O advogado é categórico: a fase de crescimento desordenado ficou para trás. As empresas que sobreviverão no mercado regulado são aquelas que enxergam o compliance não como custo, mas como vantagem competitiva — um escudo contra sanções e um diferencial perante apostadores cada vez mais seletivos.
O que a Lei Antifacção muda para as operadoras
A Lei nº 15.358/2026 trouxe dois instrumentos especialmente relevantes para o setor de apostas. Primeiro, ela autoriza o Banco Central e o Ministério da Fazenda a bloquear contas bancárias e impedir transações via Pix de operadores não autorizados — uma ferramenta de enforcement financeiro sem precedente na história da regulação de apostas no Brasil. Segundo, ela enquadra operadores ilegais como potencialmente integrantes de facções criminosas, aumentando drasticamente as consequências jurídicas de quem opera fora da lei.
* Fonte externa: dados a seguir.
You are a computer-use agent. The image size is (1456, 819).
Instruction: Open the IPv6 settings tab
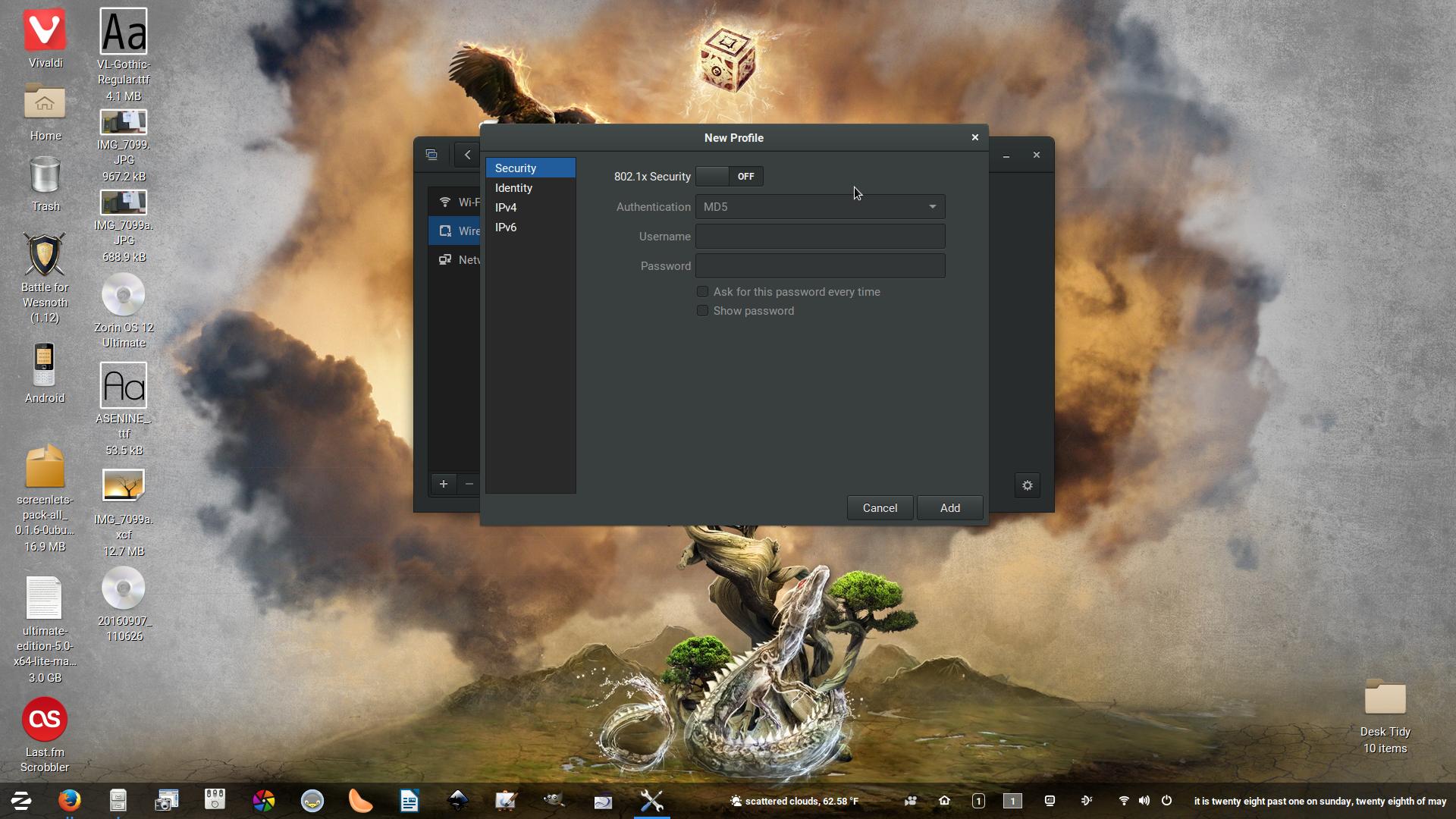(506, 228)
Para as operadoras licenciadas, o impacto é indireto, mas relevante. A lei cria um ambiente em que qualquer falha de compliance pode ser interpretada como cumplicidade com o mercado ilegal. Operadoras que não monitoram adequadamente o fluxo de recursos, que não implementam sistemas de prevenção à lavagem de dinheiro (PLD) ou que deixam brechas no KYC (verificação de identidade) ficam expostas a questionamentos regulatórios sérios.
O que os apostadores estão exigindo
A transformação não vem apenas do lado regulatório. Os próprios apostadores estão mais exigentes. Após anos de desconfiança com plataformas que sumiam com saldos ou dificultavam saques, o apostador brasileiro passou a valorizar sinais claros de segurança jurídica.
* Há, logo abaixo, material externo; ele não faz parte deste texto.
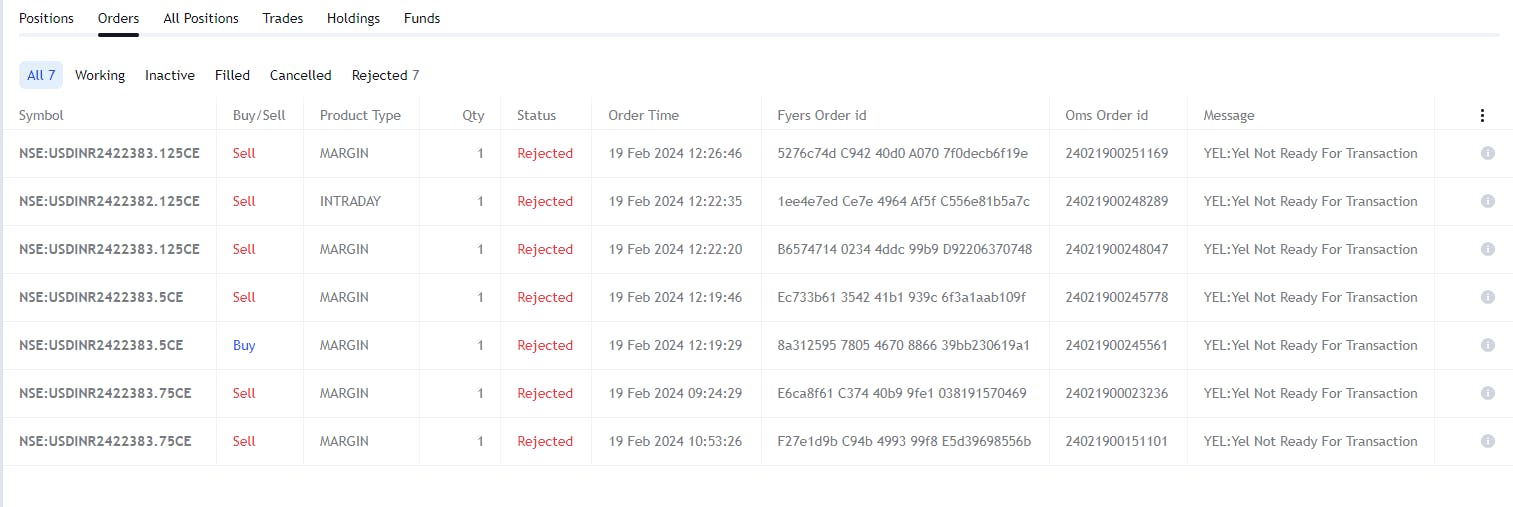Sort by Symbol column header
This screenshot has width=1513, height=507.
(41, 115)
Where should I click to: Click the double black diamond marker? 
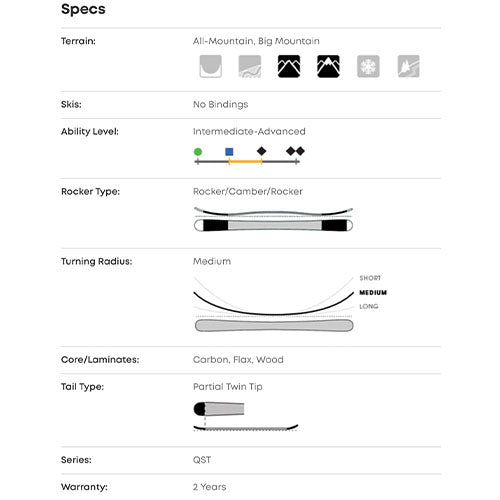296,151
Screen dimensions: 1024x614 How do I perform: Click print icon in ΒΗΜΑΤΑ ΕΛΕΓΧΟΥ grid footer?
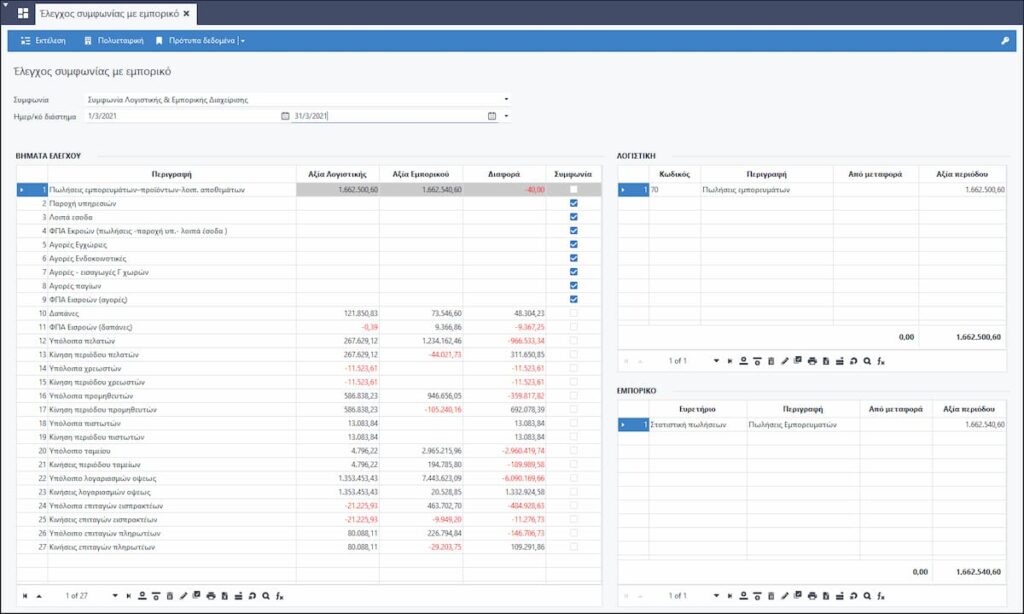pyautogui.click(x=210, y=596)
"Hoje o apostador observa mais. Ele quer saber se está em um ambiente seguro antes de confiar seu dinheiro", avalia Monção. Esse comportamento tem incentivado operadoras a destacarem sua licença SPA nos materiais de marketing, exibirem o número de registro no rodapé e investirem em canais de atendimento ao cliente mais transparentes.
Seleção natural em andamento
O mercado de 187 operadoras licenciadas não é sustentável no longo prazo. Especialistas apontam que o Brasil seguirá o caminho de mercados maduros como o britânico e o australiano, onde a consolidação reduziu o número de operadoras ativas a 30-40 players relevantes. A seleção natural já começou.
Operadoras menores, sem capacidade de arcar com estrutura jurídica robusta, equipe de compliance dedicada e tecnologia de monitoramento, enfrentarão um custo regulatório crescente. A elevação da alíquota de GGR de 12% para 13% em 2026 — e as projeções de 14% em 2027 e 15% em 2028 — vai comprimir margens ainda mais, acelerando esse processo de seleção.
O que é preciso ter
Para especialistas do setor, o mínimo indispensável para operar com segurança jurídica no Brasil em 2026 inclui: sistema de PLD-FT (Prevenção à Lavagem de Dinheiro e ao Financiamento ao Terrorismo) com monitoramento automatizado de transações; KYC reforçado com biometria e validação documental; canal de jogo responsável com autoexclusão integrada ao SNA (Sistema Nacional de Autoexclusão) da SPA; política de privacidade e proteção de dados em conformidade com a LGPD; e, para operadoras de maior porte, um Chief Compliance Officer (CCO) dedicado.
A conclusão dos especialistas é direta: no mercado regulado brasileiro de 2026, compliance não é opcional. É o preço de entrada para quem quer continuar no jogo.
Nota da Redação: as declarações do advogado Gerson Monção foram originalmente publicadas em formato de conteúdo institucional distribuído por assessoria de imprensa.